▶

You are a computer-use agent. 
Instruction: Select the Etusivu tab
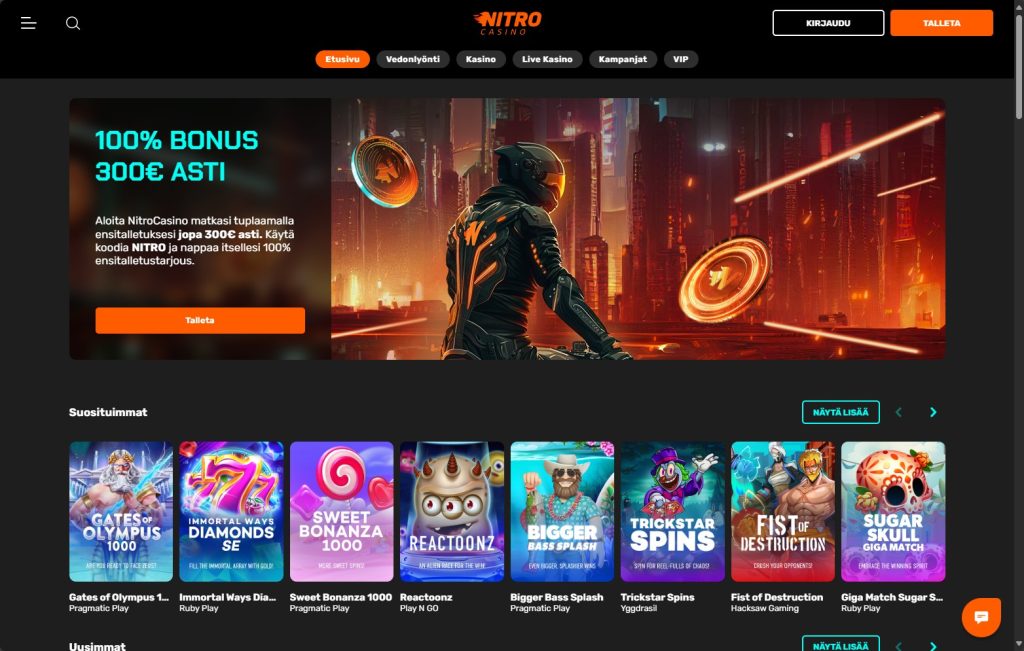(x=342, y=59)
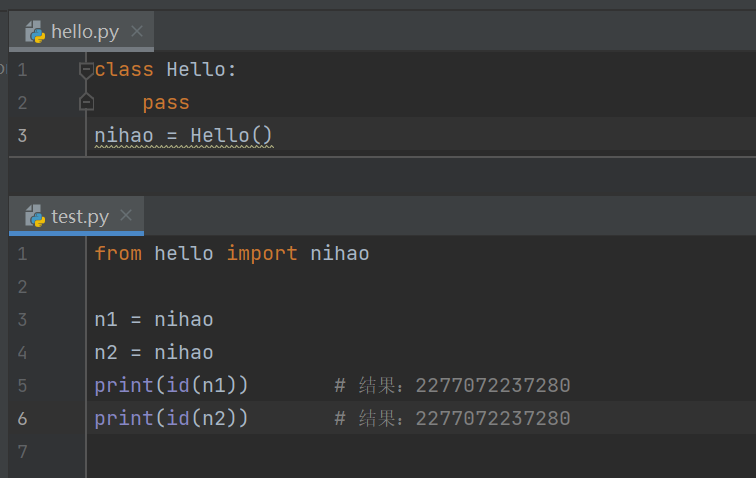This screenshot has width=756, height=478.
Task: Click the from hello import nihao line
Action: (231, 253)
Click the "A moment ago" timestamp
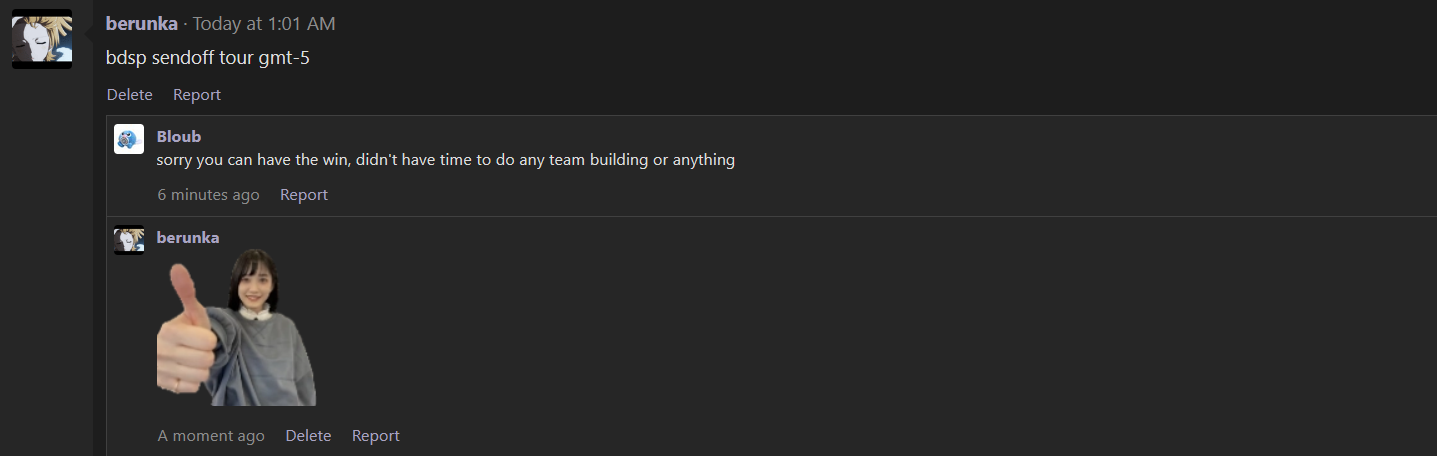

◀

» **EXERCISE PROMPT**:
Pictures aside, retype the entries above exactly as they are.

» **RESULT**:
You are a computer-use agent. 
Instruction: Select the Etusivu tab
(x=342, y=59)
This screenshot has width=756, height=478.
Task: Click the from hello import nihao line
Action: (231, 253)
Click the "A moment ago" timestamp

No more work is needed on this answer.